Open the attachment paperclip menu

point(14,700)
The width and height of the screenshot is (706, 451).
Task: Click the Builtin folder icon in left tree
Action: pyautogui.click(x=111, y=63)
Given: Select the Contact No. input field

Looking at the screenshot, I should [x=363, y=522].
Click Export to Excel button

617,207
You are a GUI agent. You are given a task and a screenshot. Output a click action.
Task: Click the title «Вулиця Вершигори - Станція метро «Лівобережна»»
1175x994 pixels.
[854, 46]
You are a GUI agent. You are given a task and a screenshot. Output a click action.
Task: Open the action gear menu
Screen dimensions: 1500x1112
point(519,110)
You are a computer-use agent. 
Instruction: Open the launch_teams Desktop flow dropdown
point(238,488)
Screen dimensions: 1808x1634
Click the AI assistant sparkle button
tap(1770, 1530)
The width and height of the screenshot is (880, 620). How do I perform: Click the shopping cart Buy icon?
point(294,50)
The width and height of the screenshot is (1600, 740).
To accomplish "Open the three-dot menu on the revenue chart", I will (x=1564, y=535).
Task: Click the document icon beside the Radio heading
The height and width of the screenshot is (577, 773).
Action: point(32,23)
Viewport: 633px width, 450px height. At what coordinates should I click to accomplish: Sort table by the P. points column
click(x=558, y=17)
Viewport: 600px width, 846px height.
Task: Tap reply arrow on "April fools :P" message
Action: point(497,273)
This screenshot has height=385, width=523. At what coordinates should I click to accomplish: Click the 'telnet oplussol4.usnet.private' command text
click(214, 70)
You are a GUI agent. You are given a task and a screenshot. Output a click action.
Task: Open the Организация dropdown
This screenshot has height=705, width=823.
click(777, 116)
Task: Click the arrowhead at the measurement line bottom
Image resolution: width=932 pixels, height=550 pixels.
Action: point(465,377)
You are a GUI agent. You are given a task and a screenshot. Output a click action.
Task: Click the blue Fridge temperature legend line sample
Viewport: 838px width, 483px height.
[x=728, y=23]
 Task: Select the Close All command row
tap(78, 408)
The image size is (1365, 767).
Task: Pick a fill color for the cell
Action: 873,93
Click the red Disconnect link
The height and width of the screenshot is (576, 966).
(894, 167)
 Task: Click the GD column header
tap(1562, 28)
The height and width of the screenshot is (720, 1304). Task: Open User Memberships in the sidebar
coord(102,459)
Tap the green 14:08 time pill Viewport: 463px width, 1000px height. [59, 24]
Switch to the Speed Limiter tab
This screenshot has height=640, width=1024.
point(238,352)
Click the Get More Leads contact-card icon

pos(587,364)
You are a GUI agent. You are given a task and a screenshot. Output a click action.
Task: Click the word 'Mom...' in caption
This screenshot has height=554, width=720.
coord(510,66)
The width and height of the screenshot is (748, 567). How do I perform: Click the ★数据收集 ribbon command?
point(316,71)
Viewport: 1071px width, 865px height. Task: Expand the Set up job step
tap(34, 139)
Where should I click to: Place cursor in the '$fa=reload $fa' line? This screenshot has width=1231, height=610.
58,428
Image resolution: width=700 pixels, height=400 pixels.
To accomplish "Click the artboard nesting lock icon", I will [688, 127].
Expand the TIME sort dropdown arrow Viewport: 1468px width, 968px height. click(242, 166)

__________________________________________________

* _Work instructions_
Say how many lines in the entries contain the string "will", and leave out everything else.

* _Reply to the exercise_
2